#### Task goal:
Extract each line from the entries below that has the string "computer" in it.

[Records for processing — start]

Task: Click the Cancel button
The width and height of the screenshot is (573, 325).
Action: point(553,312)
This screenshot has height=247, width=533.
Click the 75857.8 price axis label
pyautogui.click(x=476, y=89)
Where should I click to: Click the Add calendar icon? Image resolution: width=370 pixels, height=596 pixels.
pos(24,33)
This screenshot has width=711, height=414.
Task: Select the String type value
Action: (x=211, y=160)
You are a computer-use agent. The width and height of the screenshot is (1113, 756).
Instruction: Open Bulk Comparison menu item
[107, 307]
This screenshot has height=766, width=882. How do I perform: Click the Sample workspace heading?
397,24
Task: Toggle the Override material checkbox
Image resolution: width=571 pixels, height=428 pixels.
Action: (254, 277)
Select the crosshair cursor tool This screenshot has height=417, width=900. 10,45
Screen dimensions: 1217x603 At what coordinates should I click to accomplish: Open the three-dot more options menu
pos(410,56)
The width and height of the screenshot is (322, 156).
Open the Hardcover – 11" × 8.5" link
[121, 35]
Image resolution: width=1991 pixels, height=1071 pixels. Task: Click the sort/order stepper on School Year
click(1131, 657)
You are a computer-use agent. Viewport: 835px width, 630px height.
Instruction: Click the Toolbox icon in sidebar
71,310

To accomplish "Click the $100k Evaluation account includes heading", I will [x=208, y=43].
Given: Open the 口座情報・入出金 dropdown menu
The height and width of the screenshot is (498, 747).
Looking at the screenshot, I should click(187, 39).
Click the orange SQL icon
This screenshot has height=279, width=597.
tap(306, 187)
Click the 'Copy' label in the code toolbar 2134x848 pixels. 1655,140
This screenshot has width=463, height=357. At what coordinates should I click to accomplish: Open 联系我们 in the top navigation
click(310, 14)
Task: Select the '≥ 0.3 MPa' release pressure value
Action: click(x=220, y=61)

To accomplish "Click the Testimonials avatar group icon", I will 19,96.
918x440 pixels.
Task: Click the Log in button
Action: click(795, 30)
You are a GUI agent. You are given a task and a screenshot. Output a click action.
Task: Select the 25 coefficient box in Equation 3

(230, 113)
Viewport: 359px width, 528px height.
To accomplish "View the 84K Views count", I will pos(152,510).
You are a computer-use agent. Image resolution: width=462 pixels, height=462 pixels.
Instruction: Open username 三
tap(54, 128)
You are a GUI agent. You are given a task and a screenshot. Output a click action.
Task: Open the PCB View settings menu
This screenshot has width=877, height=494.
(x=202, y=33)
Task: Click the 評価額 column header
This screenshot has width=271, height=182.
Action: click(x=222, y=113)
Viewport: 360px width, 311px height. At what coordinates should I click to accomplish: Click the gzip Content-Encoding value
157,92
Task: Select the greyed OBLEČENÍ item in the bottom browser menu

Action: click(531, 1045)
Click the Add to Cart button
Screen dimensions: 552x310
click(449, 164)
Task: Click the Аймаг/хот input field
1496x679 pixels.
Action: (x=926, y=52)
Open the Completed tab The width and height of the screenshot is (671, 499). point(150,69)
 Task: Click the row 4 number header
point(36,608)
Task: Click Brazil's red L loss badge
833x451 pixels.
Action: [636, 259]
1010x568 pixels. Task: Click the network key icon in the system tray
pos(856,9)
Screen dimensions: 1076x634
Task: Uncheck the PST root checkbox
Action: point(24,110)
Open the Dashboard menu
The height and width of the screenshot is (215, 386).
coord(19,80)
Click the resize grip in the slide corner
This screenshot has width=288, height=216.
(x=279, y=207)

[Records for processing — finish]

#### Exercise answer:
You are a computer-use agent. The width and height of the screenshot is (1113, 756).
You are a computer-use agent. Viewport: 835px width, 630px height.
You are a computer-use agent. Image resolution: width=462 pixels, height=462 pixels.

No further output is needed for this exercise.